The next time you go to grab a sugary sports drink to hydrate yourself after the big game, think about these questionable health effects
Turn on the television or open your favorite magazine and you’re likely to see an abundance of advertisements for Gatorade, Powerade, and other sports drinks bombarding you with claims that they’ll provide the essential nutrients needed to help you achieve a superior workout while keeping you hydrated. Thanks to these drinks’ high-profile brands (Gatorade is made by PepsiCo while Powerade is made by Coca-Cola), the splashy advertisements can be both intriguing and convincing. Unfortunately, the claims they make are often far from the truth, as many sports drinks are not really what they appear to be.
Not to be confused with caffeine-boosted energy drinks like Red Bull or Monster, sports drinks are sugar-sweetened beverages that contain sodium and other electrolytes that are lost during exercise. While they may seem harmless, a sports drink is not the best beverage choice for the casual athlete. Alana Fiorentino, RD, CDN, who is a clinical dietitian at SUNY Downstate Medical Center in Brooklyn, N.Y., states, “In addition to the fluid content, sports drinks contain a significant amount of calories, mostly from sugar, and some electrolytes including sodium and potassium. For the average person that doesn’t participate in regular high-intensity workouts, the added nutrients provide no additional benefits, and can lead to gradual weight gain over time.”
The Academy of Nutrition and Dietetics and the American College of Sports Medicine are in agreement. Both only recommend the use of sports drinks for intense exercise lasting more than an hour. For the average athlete, one who isn’t training for a triathlon but rather looking to burn off a few extra calories on the treadmill, sports drinks are not the best choice. So before you reach for your next bottle on your way to the gym, consider the following negative effects of sports drinks. You may find yourself filling up your water bottle instead.
High in Sugar
Just one 32-ounce bottle of Gatorade or Powerade can contain 200 calories and a whopping 52.5 grams of sugar. This means that chugging back a bottle of the stuff can add significant calories to your diet. So if you’re drinking a sports drink as a casual athlete, you’re likely drinking more calories than you’re burning off.
Not a Thirst Quencher
Sports drinks don’t actually quench your thirst as advertised. The reason that they may keep you more hydrated than water is because you’ll actually end up drinking more. A study in the Journal of Applied Physiology found that the taste of the drinks along with salt and other ingredients found in them actually cause people to drink more. So while you may be keeping yourself hydrated, you’re also consuming more calories than likely intended.

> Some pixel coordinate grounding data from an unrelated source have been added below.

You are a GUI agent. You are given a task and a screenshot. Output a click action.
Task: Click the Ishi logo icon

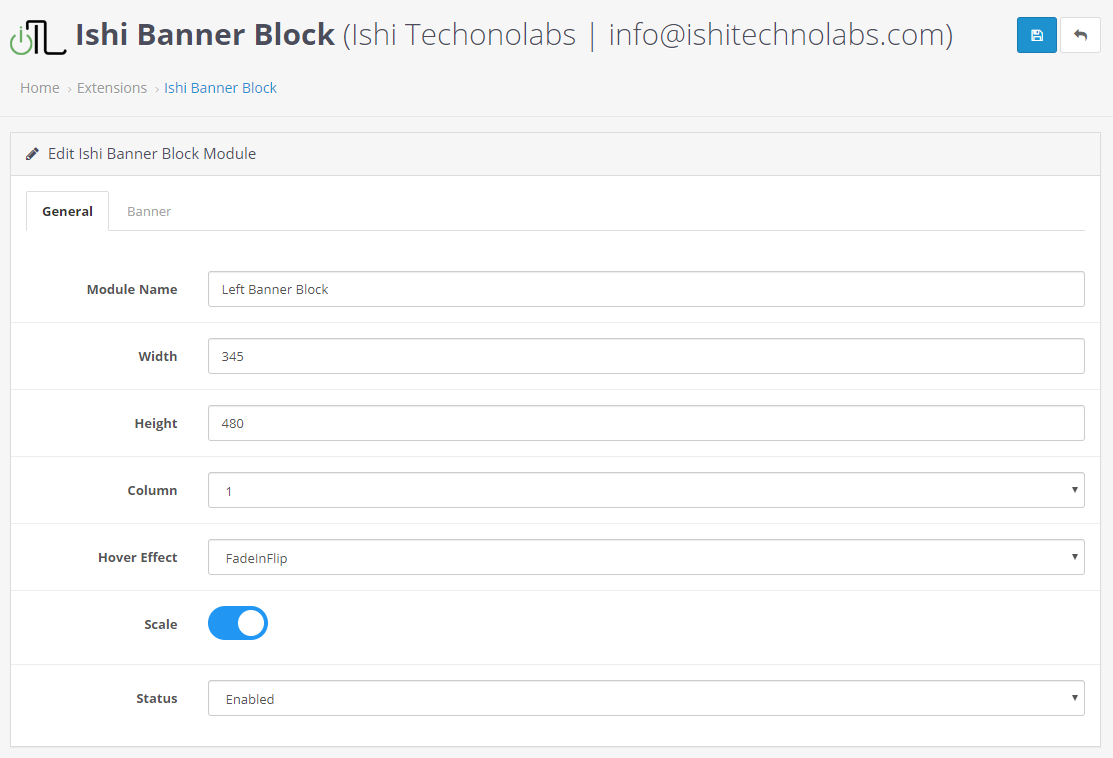click(x=38, y=37)
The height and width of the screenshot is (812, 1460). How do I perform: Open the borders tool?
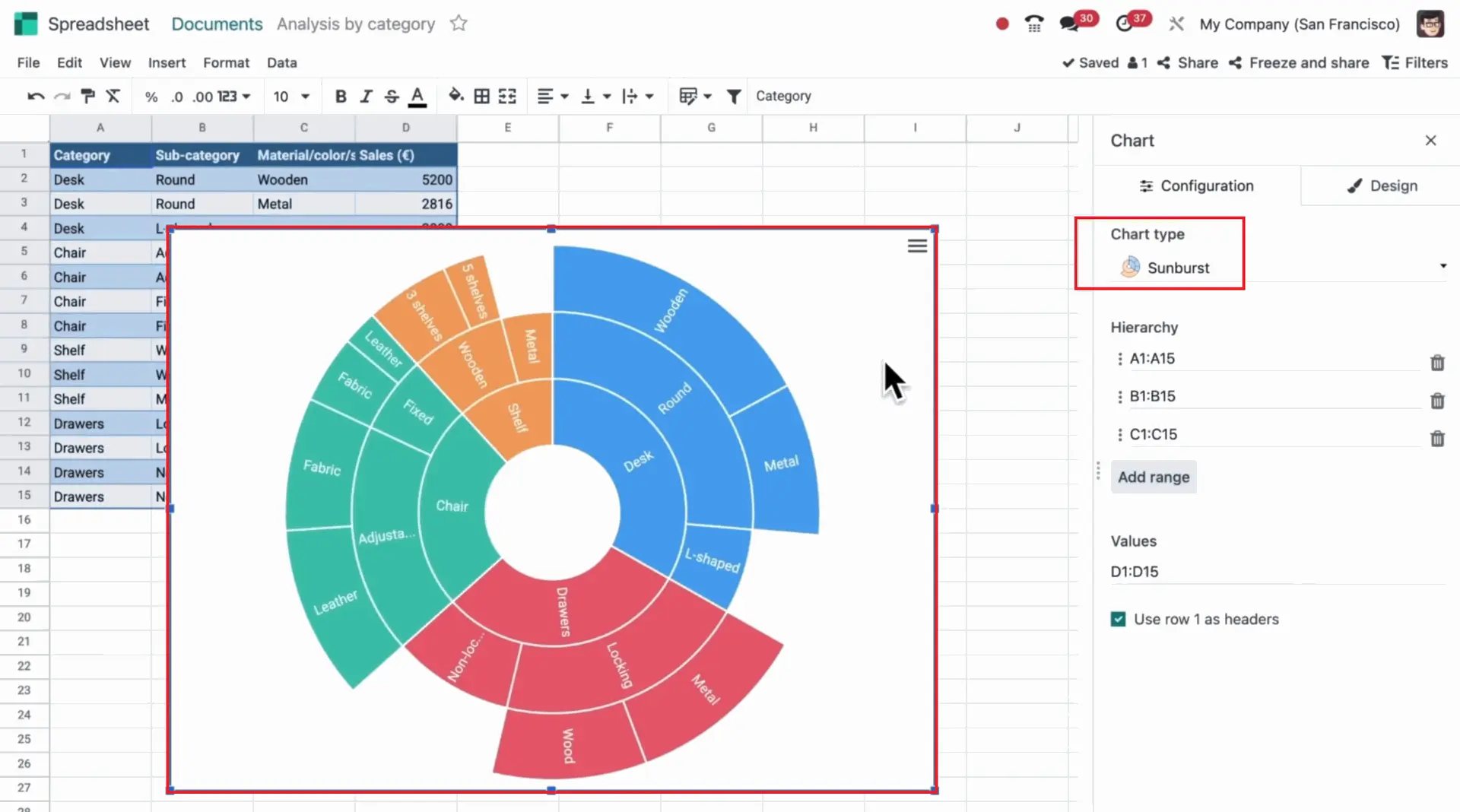481,97
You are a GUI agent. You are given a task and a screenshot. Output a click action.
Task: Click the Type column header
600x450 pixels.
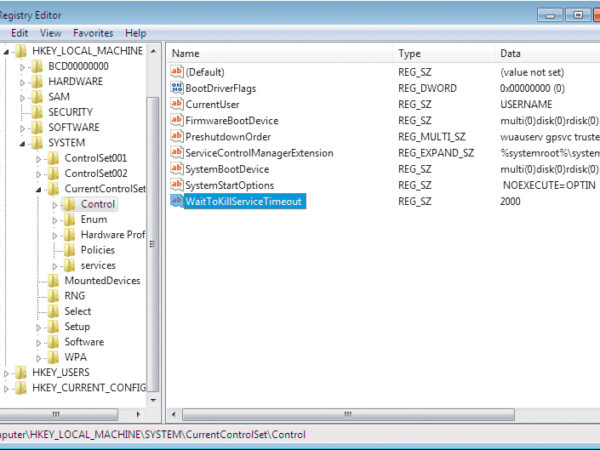pos(443,53)
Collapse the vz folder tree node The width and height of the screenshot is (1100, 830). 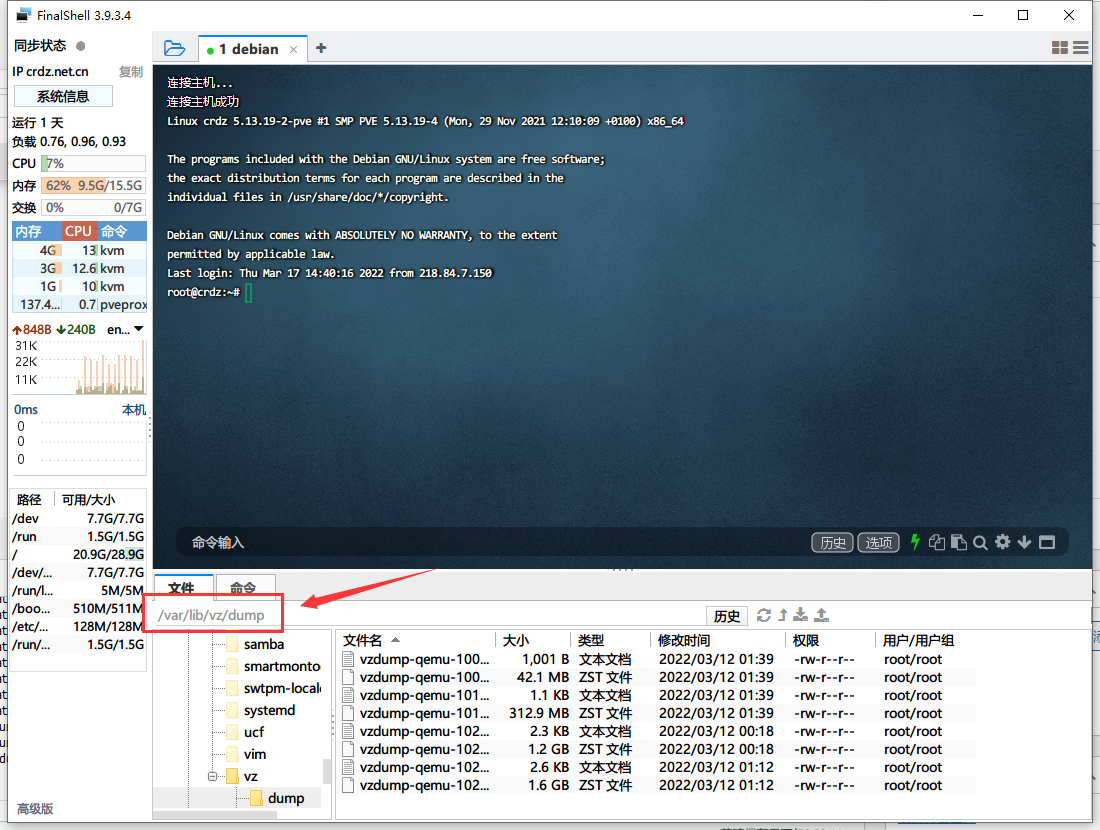(x=213, y=776)
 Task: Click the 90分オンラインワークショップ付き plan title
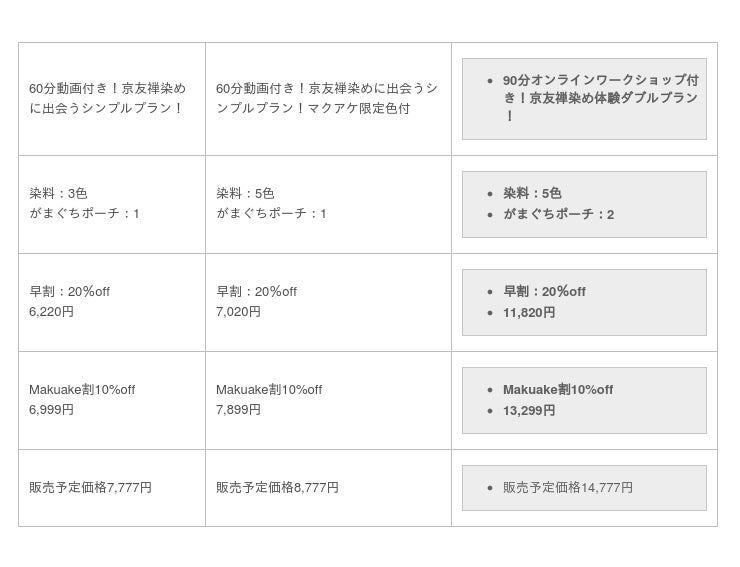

The acid in sports drinks erodes the teeth even more than soda, and the damage is irreversible. According to a study published in the journal General Dentistry, after just five days of consistent consumption, the acid starts destroying tooth enamel that you’ll never get back
Sports drinks’ biggest claim is that they can help prevent dehydration due to intense physical activity better than water. However, unless you’re an Olympic athlete, drinking water will more than adequately prevent dehydration during exercise. “High-sugar sports drinks can actually slow hydration,” says Lynn Fiorentino.
Hyponatremia is a serious condition that occurs when your blood has an abnormally low level of sodium. This can be caused by dehydration but more often is caused by overhydration. When Harvard studied a group of marathon runners, they found that 13 percent had some degree of hyponatremia and that those who had been drinking sports drinks were just as likely to have hyponatremia than those who had been drinking water.
One major goal of most athletes is to build muscle, but don’t turn to sports drinks if you’re looking to do so. Most sports drinks contain zero grams of protein, the nutrient that is an essential part of muscle-building.
Not Enough Electrolytes
Even though sports drinks contain electrolytes, the sugar content often cancels out their benefits. The electrolytes you need will be replenished after exercise if you eat a healthy diet. Electrolytes in sports drinks don’t have enough of an effect to compensate for the other negative effects they bring.
On top of not being significantly effective in preventing dehydration and hyponatremia, the added sodium in sports drinks can actually be harmful to the casual drinker. Sodium is already abundant in the average diet, so adding more than necessary to the diet can actually raise blood pressure and be a risk factor for stroke and heart disease
Once again the sugar in sports drinks can cause myriad problems. “High-sugar sports drinks can cause energy levels to plummet,” says Fiorentino. With so much sugar in just one bottle, sports drinks raise blood sugar levels quickly, which inevitably can cause a sugar crash, killing your energy level.
Hope this comes in handed we have all fell victim to this at some point in our training.